Camille Cole
2024
Basreh or Basra? Geoparsing Historical Locations in the Svoboda Diaries
Jolie Zhou
|
Camille Cole
|
Annie Chen
Proceedings of the 62nd Annual Meeting of the Association for Computational Linguistics (Volume 4: Student Research Workshop)
Geoparsing, the task of assigning coordinates to locations extracted from free text, is invaluable in enabling us to place locations in time and space. In the historical domain, many geoparsing corpora are from large news collections. We examine the Svoboda Diaries, a small historical corpus written primarily in English, with many location names in transliterated Arabic. We develop a pipeline employing named entity recognition for geotagging, and a map-based generate-and-rank approach incorporating candidate name augmentation and clustering of location context words for geocoding. Our system outperforms existing map-based geoparsers in terms of accuracy, lowest mean distance error, and number of locations correctly identified.
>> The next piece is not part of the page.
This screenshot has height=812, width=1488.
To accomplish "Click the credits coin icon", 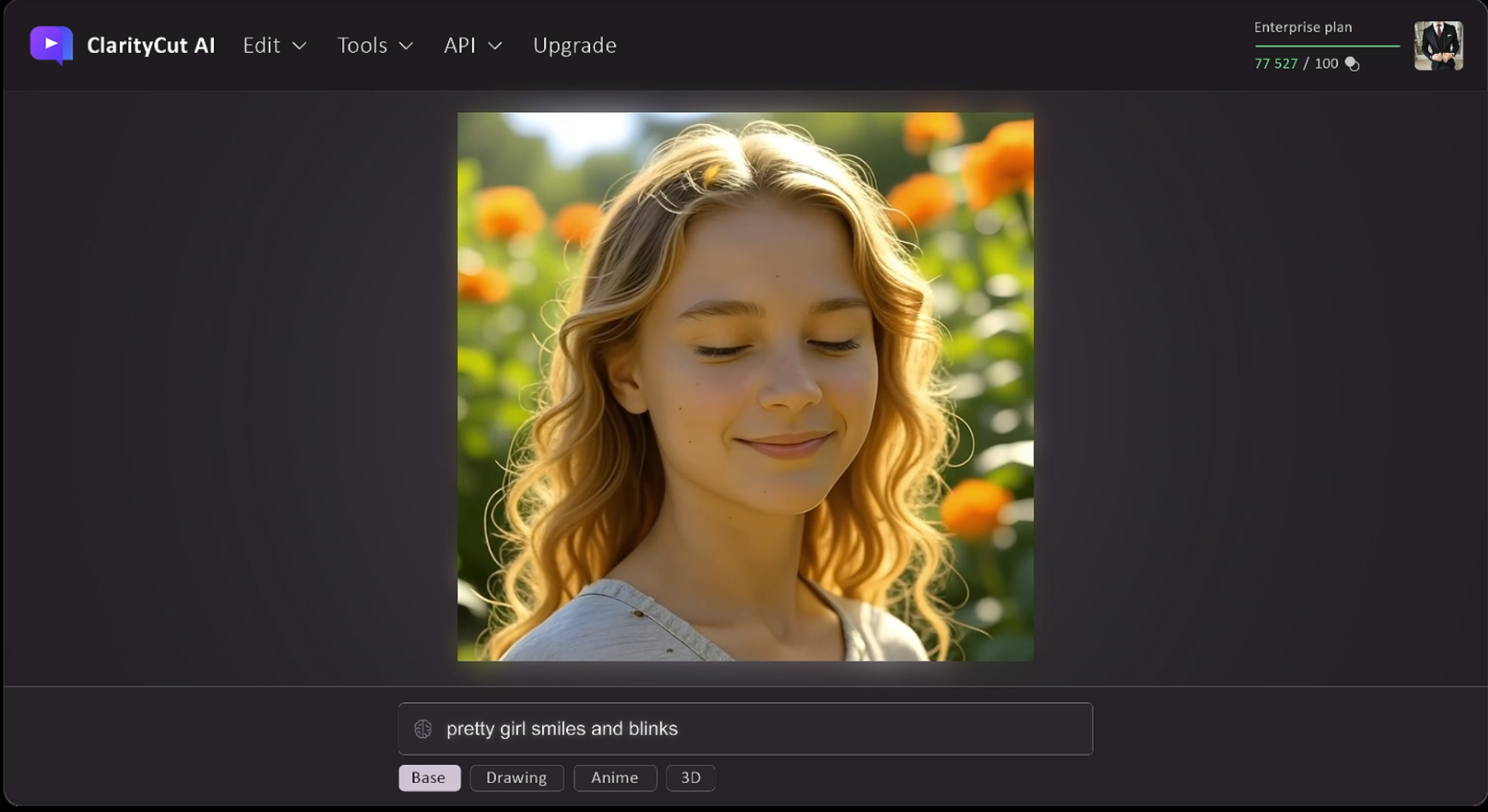I will pyautogui.click(x=1352, y=64).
As location names may vary from those in knowledge bases, we find that augmented candidate generation is instrumental in the system’s performance. Among our candidate generation methods, the generation of transliterated names contributed the most to increased location matches in the knowledge base. Our main contribution is proposing an integrated pipeline for geoparsing of historical corpora using augmented candidate location name generation and clustering methods – an approach that can be generalized to other texts with foreign or non-standard spellings.